Wednesday, 23 April 2014

Colorful Vegetable Fajitas

These tortillas are a favorite weekday meal of mine. You may add jalapeno peppers or super hot salsa in this recipe if you like your food fiery hot.

Ingredients:
 8 (8 inch) flour tortillas
 2 tablespoons vegetable oil
 1 red onion, thinly sliced
 1 green bell pepper, seeded and sliced into strips
 1 red bell pepper, seeded and sliced into strips
 1 teaspoon minced garlic
 1 yellow squash, halved and sliced into strips
 1/2 cup salsa
 1 teaspoon ground cumin
 1/2 teaspoon salt
 1 cup shredded Monterey Jack cheese
 1/4 cup chopped fresh cilantro

Directions:
Wrap tortillas in aluminum foil, and place in oven.
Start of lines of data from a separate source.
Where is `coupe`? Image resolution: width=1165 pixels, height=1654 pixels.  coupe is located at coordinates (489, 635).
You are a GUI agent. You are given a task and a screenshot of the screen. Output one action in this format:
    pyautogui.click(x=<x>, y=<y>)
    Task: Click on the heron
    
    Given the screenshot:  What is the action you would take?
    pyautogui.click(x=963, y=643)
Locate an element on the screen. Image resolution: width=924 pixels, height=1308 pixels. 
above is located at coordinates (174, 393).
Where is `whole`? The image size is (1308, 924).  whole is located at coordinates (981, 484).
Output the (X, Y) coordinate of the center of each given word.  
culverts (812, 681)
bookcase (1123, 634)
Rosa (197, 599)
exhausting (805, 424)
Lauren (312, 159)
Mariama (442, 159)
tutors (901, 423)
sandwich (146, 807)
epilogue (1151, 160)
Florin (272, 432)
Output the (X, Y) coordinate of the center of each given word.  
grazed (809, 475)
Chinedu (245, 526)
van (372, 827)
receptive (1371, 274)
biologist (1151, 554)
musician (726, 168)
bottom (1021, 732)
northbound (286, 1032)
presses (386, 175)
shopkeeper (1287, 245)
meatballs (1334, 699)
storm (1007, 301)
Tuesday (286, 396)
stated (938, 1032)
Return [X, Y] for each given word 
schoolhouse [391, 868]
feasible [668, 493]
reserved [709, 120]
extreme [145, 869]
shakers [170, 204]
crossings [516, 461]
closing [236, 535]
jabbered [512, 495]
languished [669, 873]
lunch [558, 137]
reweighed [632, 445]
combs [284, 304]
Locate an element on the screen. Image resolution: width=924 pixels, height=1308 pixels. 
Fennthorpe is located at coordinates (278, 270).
Turn heat to 350 degrees F (175 degrees C). Bake for 15 minutes, or until thoroughly heated.
In a 10 inch skillet, heat oil over medium high heat. Add onions, red and green peppers, and garlic; stir to coat with oil. Cover, reduce heat to medium, and cook for 5 minutes. Stir squash into vegetables. Stir in salsa, cumin, and salt. Cover, and cook for 5 minutes.
Spoon vegetable mixture evenly down the centers of warm tortillas, and sprinkle with cheese and cilantro. Roll up tortillas, and serve.